For me, a critical factor in deciding whether it is appropriate to insert a Jewish voice into a public conversation is the potential result of silence. Would failure to speak result in lost lives? Would silence lead to the deaths of society’s most vulnerable? If the answer is yes, then that is reason enough to speak out.

Rabbi Scheier: It seems that my line of demarcation might be less utilitarian than yours. For me, a dramatic and definite outcome – even if derived through the “slippery slope” – is not the only prerequisite for Jewish values being voiced in a secular-society debate. Rather, Jewish thought has something to contribute to society at large, regardless of the case’s specific ramifications.

While I recoil at the idea of one religion’s system of values determining policy for society at large, I do believe that values-based morality should inform both major and minor issues that any society faces. In Jewish law and the Torah, we have a foundation for moral society. It would be a shame to silence these values simply because they emerge from a religious tradition.
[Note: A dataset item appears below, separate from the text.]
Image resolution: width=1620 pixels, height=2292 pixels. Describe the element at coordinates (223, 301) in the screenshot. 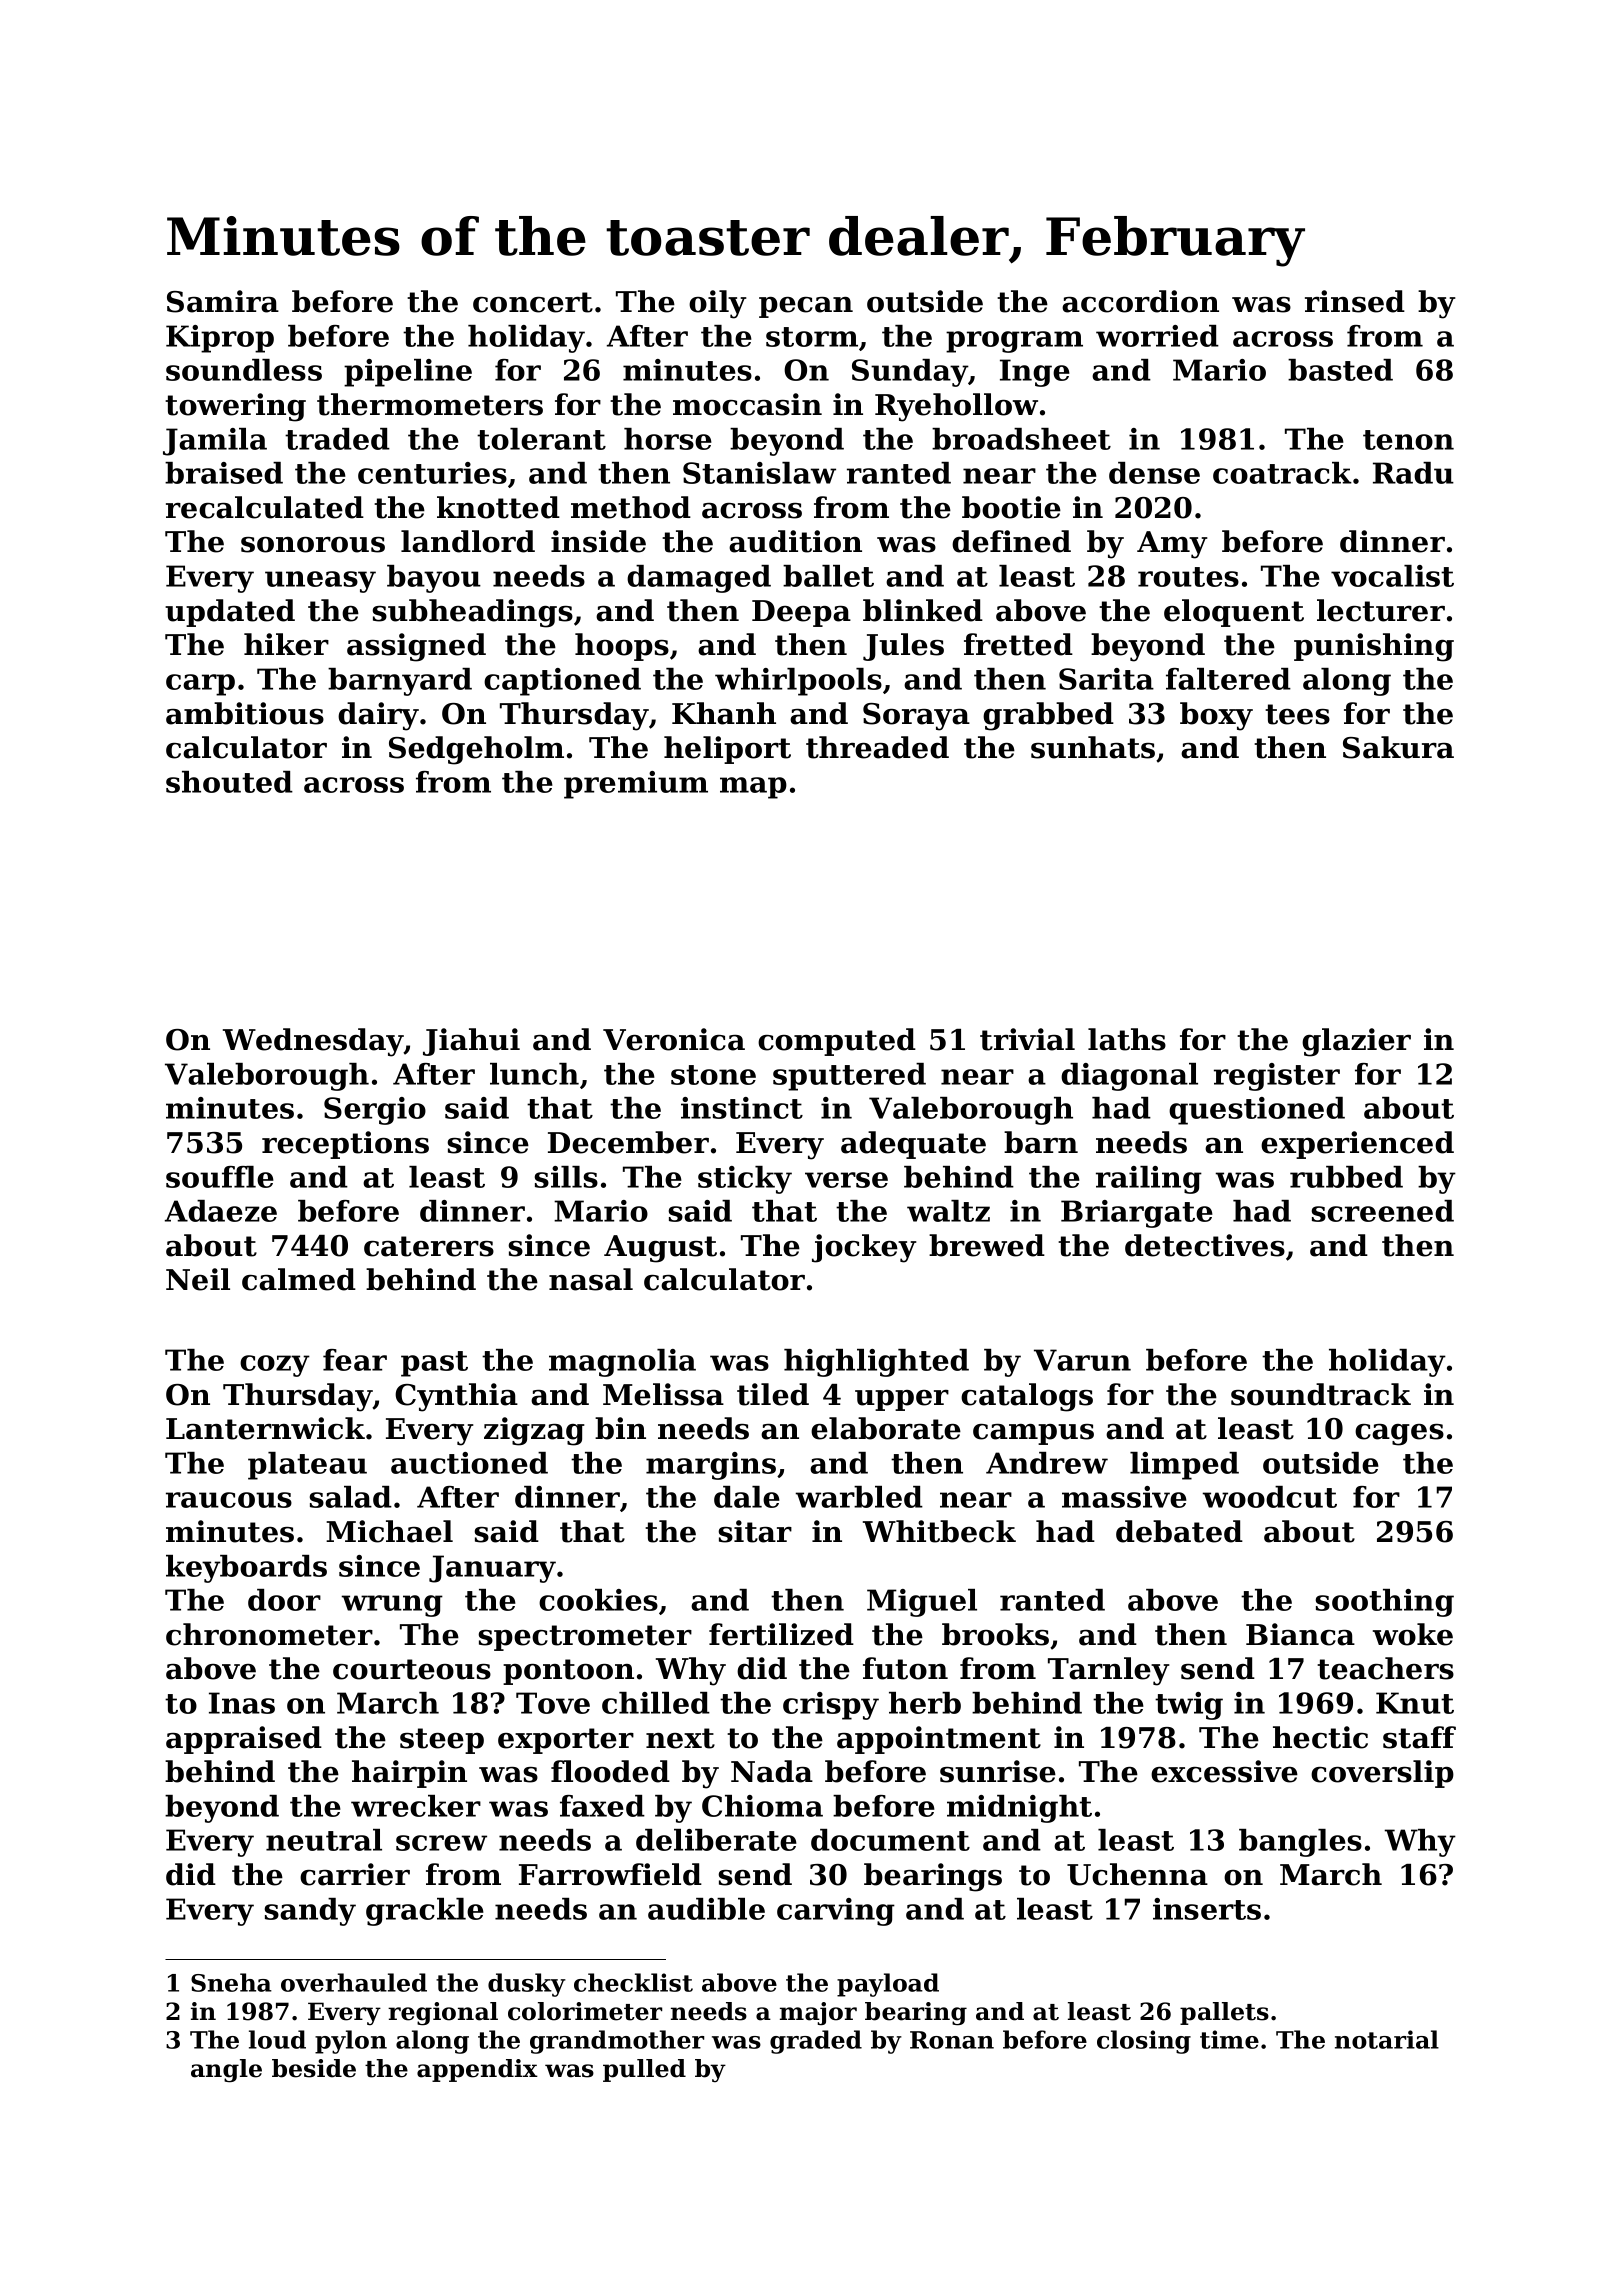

Perhaps at the end of the day, what motivates this conversation is the desire to live in a values-based society, in which our leaders make decisions based not on whim or opinion, but on a value system that is tried and true. For us, the Torah provides the backbone and structure to how we process life and its challenges. The struggle, perhaps, of living in a multicultural, secular society, is to construct policies that neither completely mimic nor fully reject the various traditional value systems present in that society.